CA1 区作为匹配/不匹配探测器的证据:人类海马体的高分辨率 fMRI 研究。
Evidence for area CA1 as a match/mismatch detector: a high-resolution fMRI study of the human hippocampus.
机构信息
Department of Psychology, New York University, New York, NY 10003, USA.
出版信息
Hippocampus. 2012 Mar;22(3):389-98. doi: 10.1002/hipo.20933. Epub 2011 Apr 11.
Abstract
The hippocampus is proposed to switch between memory encoding and retrieval by continually computing the overlap between what is expected and what is encountered. Central to this hypothesis is that area CA1 performs this calculation. However, empirical evidence for this is lacking. To test the theoretical role of area CA1 in match/mismatch detection, we had subjects study complex stimuli and then, during high-resolution fMRI scanning, make memory judgments about probes that either matched or mismatched expectations. More than any other hippocampal subfield, area CA1 displayed responses consistent with a match/mismatch detector. Specifically, the responses in area CA1 tracked the total number of changes present in the probe. Additionally, area CA1 was sensitive to both behaviorally relevant and irrelevant changes, a key feature of an automatic comparator.
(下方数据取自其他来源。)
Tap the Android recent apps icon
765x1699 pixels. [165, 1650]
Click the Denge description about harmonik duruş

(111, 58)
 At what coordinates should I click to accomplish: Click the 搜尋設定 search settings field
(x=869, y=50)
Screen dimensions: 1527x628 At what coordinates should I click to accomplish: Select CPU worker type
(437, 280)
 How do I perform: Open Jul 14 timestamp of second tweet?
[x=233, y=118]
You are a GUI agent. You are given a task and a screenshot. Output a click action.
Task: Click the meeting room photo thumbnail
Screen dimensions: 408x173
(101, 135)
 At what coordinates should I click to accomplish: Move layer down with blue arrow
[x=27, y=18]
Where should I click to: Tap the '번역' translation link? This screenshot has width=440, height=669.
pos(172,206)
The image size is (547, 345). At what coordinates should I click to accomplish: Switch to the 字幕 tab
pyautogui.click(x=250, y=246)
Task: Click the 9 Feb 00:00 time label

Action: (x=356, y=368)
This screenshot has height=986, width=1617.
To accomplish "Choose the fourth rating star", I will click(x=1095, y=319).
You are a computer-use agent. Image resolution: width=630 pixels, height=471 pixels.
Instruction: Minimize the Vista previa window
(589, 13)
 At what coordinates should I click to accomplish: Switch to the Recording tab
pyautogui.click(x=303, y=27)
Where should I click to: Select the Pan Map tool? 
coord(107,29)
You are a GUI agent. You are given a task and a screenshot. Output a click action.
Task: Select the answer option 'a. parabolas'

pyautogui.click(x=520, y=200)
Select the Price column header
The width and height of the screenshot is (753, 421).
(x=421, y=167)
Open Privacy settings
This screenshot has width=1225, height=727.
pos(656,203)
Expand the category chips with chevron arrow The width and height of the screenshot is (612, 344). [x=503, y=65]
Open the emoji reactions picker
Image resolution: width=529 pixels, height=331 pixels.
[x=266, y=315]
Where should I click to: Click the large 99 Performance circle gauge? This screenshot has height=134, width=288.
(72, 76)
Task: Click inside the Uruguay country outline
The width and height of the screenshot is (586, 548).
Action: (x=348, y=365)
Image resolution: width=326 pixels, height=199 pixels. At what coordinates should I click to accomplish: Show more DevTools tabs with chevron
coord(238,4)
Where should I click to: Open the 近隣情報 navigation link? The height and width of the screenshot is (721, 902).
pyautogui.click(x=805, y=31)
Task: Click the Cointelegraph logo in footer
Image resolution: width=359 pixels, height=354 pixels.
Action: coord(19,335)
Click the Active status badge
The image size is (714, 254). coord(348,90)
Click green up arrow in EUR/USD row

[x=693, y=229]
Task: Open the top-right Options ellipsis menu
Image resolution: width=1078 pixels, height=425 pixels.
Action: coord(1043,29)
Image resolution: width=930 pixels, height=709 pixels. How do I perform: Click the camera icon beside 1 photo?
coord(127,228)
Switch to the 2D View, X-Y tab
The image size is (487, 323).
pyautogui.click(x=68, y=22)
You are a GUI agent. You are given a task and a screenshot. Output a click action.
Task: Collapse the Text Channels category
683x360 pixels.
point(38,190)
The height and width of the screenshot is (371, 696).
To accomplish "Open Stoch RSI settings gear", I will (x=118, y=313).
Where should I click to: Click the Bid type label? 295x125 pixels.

These results are consistent with, and provide the first evidence in humans for, the theoretically important role of area CA1 as a match/mismatch detector.
摘要
海马体被认为通过不断计算期望与遇到的事物之间的重叠来在记忆编码和检索之间切换。这一假说的核心是 CA1 区域执行此计算。然而,缺乏这方面的经验证据。为了检验 CA1 区域在匹配/不匹配检测中的理论作用,我们让受试者学习复杂的刺激,然后在高分辨率 fMRI 扫描期间对与预期相匹配或不匹配的探针进行记忆判断。与其他海马亚区相比,CA1 区域的反应更符合匹配/不匹配探测器。具体来说,CA1 区域的反应跟踪探针中存在的总变化数。此外,CA1 区域对行为相关和不相关的变化都很敏感,这是自动比较器的一个关键特征。这些结果与 CA1 区域作为匹配/不匹配探测器的理论重要性一致,并为人类提供了首个证据。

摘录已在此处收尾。